(Short exercise)
Copy out each of the records below word for word, leaving nothing out and changing nothing.

(The records)

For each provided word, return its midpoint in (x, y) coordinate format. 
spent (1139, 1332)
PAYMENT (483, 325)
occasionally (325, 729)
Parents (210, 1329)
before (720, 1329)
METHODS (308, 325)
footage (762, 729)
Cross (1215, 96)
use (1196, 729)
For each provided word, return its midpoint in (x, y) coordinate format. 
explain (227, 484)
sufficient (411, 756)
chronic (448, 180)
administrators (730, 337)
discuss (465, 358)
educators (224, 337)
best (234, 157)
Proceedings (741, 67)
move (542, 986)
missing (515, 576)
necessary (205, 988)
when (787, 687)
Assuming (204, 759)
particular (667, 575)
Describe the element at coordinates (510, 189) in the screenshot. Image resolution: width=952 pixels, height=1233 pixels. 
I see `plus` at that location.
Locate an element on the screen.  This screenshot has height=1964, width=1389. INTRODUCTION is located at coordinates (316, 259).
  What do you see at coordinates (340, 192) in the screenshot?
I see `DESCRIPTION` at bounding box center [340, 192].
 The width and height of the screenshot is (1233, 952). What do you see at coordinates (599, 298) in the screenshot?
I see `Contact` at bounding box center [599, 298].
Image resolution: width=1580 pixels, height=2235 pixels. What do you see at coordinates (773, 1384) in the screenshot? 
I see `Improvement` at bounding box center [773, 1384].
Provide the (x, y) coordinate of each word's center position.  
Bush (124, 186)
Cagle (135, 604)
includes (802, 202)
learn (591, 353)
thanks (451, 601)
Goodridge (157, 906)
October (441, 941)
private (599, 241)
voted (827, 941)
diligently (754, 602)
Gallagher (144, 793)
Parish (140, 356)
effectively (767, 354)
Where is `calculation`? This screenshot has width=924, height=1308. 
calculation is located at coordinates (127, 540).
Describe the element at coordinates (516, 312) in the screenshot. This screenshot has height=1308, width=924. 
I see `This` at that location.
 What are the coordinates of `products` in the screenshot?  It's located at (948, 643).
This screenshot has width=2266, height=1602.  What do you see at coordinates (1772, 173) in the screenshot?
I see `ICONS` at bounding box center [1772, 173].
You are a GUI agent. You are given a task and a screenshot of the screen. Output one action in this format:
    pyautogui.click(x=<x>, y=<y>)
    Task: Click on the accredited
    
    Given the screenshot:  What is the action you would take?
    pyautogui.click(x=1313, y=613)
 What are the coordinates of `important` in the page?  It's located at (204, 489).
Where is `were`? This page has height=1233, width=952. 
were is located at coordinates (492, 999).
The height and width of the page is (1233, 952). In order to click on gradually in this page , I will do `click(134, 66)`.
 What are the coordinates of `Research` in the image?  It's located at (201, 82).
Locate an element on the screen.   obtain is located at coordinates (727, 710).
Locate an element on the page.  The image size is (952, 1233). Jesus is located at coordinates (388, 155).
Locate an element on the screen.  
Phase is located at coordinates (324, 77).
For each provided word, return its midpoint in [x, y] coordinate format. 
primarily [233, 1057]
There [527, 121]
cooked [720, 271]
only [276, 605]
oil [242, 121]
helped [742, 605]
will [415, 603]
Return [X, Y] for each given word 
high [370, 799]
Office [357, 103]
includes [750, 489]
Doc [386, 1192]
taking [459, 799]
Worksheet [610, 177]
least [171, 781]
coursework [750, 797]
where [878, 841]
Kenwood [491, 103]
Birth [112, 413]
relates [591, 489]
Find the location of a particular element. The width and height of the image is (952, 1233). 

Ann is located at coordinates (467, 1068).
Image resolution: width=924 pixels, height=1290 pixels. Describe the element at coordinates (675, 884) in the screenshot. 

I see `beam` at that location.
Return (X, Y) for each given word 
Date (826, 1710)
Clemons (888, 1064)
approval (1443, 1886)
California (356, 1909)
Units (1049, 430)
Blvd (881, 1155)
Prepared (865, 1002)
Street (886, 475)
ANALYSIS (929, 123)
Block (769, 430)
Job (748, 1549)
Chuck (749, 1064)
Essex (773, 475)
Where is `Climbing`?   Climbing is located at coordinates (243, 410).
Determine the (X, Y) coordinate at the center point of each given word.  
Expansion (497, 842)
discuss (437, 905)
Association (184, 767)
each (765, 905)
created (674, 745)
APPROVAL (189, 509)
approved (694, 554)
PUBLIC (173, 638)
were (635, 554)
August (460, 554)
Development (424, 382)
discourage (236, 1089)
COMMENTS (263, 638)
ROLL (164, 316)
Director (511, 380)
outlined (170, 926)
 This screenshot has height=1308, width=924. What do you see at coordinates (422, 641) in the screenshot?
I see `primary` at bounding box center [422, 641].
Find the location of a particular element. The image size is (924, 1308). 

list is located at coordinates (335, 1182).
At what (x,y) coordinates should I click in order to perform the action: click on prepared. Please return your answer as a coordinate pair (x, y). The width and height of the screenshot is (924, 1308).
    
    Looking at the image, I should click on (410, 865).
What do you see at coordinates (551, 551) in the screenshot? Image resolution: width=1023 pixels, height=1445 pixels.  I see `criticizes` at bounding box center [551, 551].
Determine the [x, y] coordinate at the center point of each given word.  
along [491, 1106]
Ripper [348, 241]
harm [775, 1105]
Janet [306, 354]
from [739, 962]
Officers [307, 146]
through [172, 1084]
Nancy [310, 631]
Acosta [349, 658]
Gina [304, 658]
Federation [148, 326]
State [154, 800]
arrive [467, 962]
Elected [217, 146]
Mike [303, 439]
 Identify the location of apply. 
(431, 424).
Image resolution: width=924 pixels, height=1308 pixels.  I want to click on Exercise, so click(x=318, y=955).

(Result of this exercise)
For each provided word, return its midpoint in (x, y) coordinate format. 
spent (1139, 1332)
PAYMENT (483, 325)
occasionally (325, 729)
Parents (210, 1329)
before (720, 1329)
METHODS (308, 325)
footage (762, 729)
Cross (1215, 96)
use (1196, 729)
For each provided word, return its midpoint in (x, y) coordinate format. 
explain (227, 484)
sufficient (411, 756)
chronic (448, 180)
administrators (730, 337)
discuss (465, 358)
educators (224, 337)
best (234, 157)
Proceedings (741, 67)
move (542, 986)
missing (515, 576)
necessary (205, 988)
when (787, 687)
Assuming (204, 759)
particular (667, 575)
Describe the element at coordinates (510, 189) in the screenshot. Image resolution: width=952 pixels, height=1233 pixels. 
I see `plus` at that location.
Locate an element on the screen.  This screenshot has height=1964, width=1389. INTRODUCTION is located at coordinates (316, 259).
  What do you see at coordinates (340, 192) in the screenshot?
I see `DESCRIPTION` at bounding box center [340, 192].
 The width and height of the screenshot is (1233, 952). What do you see at coordinates (599, 298) in the screenshot?
I see `Contact` at bounding box center [599, 298].
Image resolution: width=1580 pixels, height=2235 pixels. What do you see at coordinates (773, 1384) in the screenshot? 
I see `Improvement` at bounding box center [773, 1384].
Provide the (x, y) coordinate of each word's center position.  
Bush (124, 186)
Cagle (135, 604)
includes (802, 202)
learn (591, 353)
thanks (451, 601)
Goodridge (157, 906)
October (441, 941)
private (599, 241)
voted (827, 941)
diligently (754, 602)
Gallagher (144, 793)
Parish (140, 356)
effectively (767, 354)
Where is `calculation`? This screenshot has width=924, height=1308. 
calculation is located at coordinates (127, 540).
Describe the element at coordinates (516, 312) in the screenshot. This screenshot has height=1308, width=924. 
I see `This` at that location.
 What are the coordinates of `products` in the screenshot?  It's located at (948, 643).
This screenshot has width=2266, height=1602.  What do you see at coordinates (1772, 173) in the screenshot?
I see `ICONS` at bounding box center [1772, 173].
You are a GUI agent. You are given a task and a screenshot of the screen. Output one action in this format:
    pyautogui.click(x=<x>, y=<y>)
    Task: Click on the accredited
    
    Given the screenshot:  What is the action you would take?
    pyautogui.click(x=1313, y=613)
 What are the coordinates of `important` in the page?  It's located at (204, 489).
Where is `were`? This page has height=1233, width=952. 
were is located at coordinates (492, 999).
The height and width of the page is (1233, 952). In order to click on gradually in this page , I will do `click(134, 66)`.
 What are the coordinates of `Research` in the image?  It's located at (201, 82).
Locate an element on the screen.   obtain is located at coordinates (727, 710).
Locate an element on the page.  The image size is (952, 1233). Jesus is located at coordinates (388, 155).
Locate an element on the screen.  
Phase is located at coordinates (324, 77).
For each provided word, return its midpoint in [x, y] coordinate format. 
primarily [233, 1057]
There [527, 121]
cooked [720, 271]
only [276, 605]
oil [242, 121]
helped [742, 605]
will [415, 603]
Return [X, Y] for each given word 
high [370, 799]
Office [357, 103]
includes [750, 489]
Doc [386, 1192]
taking [459, 799]
Worksheet [610, 177]
least [171, 781]
coursework [750, 797]
where [878, 841]
Kenwood [491, 103]
Birth [112, 413]
relates [591, 489]
Find the location of a particular element. The width and height of the image is (952, 1233). 

Ann is located at coordinates (467, 1068).
Image resolution: width=924 pixels, height=1290 pixels. Describe the element at coordinates (675, 884) in the screenshot. 

I see `beam` at that location.
Return (X, Y) for each given word 
Date (826, 1710)
Clemons (888, 1064)
approval (1443, 1886)
California (356, 1909)
Units (1049, 430)
Blvd (881, 1155)
Prepared (865, 1002)
Street (886, 475)
ANALYSIS (929, 123)
Block (769, 430)
Job (748, 1549)
Chuck (749, 1064)
Essex (773, 475)
Where is `Climbing`?   Climbing is located at coordinates (243, 410).
Determine the (X, Y) coordinate at the center point of each given word.  
Expansion (497, 842)
discuss (437, 905)
Association (184, 767)
each (765, 905)
created (674, 745)
APPROVAL (189, 509)
approved (694, 554)
PUBLIC (173, 638)
were (635, 554)
August (460, 554)
Development (424, 382)
discourage (236, 1089)
COMMENTS (263, 638)
ROLL (164, 316)
Director (511, 380)
outlined (170, 926)
 This screenshot has height=1308, width=924. What do you see at coordinates (422, 641) in the screenshot?
I see `primary` at bounding box center [422, 641].
Find the location of a particular element. The image size is (924, 1308). 

list is located at coordinates (335, 1182).
At what (x,y) coordinates should I click in order to perform the action: click on prepared. Please return your answer as a coordinate pair (x, y). The width and height of the screenshot is (924, 1308).
    
    Looking at the image, I should click on (410, 865).
What do you see at coordinates (551, 551) in the screenshot? Image resolution: width=1023 pixels, height=1445 pixels.  I see `criticizes` at bounding box center [551, 551].
Determine the [x, y] coordinate at the center point of each given word.  
along [491, 1106]
Ripper [348, 241]
harm [775, 1105]
Janet [306, 354]
from [739, 962]
Officers [307, 146]
through [172, 1084]
Nancy [310, 631]
Acosta [349, 658]
Gina [304, 658]
Federation [148, 326]
State [154, 800]
arrive [467, 962]
Elected [217, 146]
Mike [303, 439]
 Identify the location of apply. 
(431, 424).
Image resolution: width=924 pixels, height=1308 pixels.  I want to click on Exercise, so click(x=318, y=955).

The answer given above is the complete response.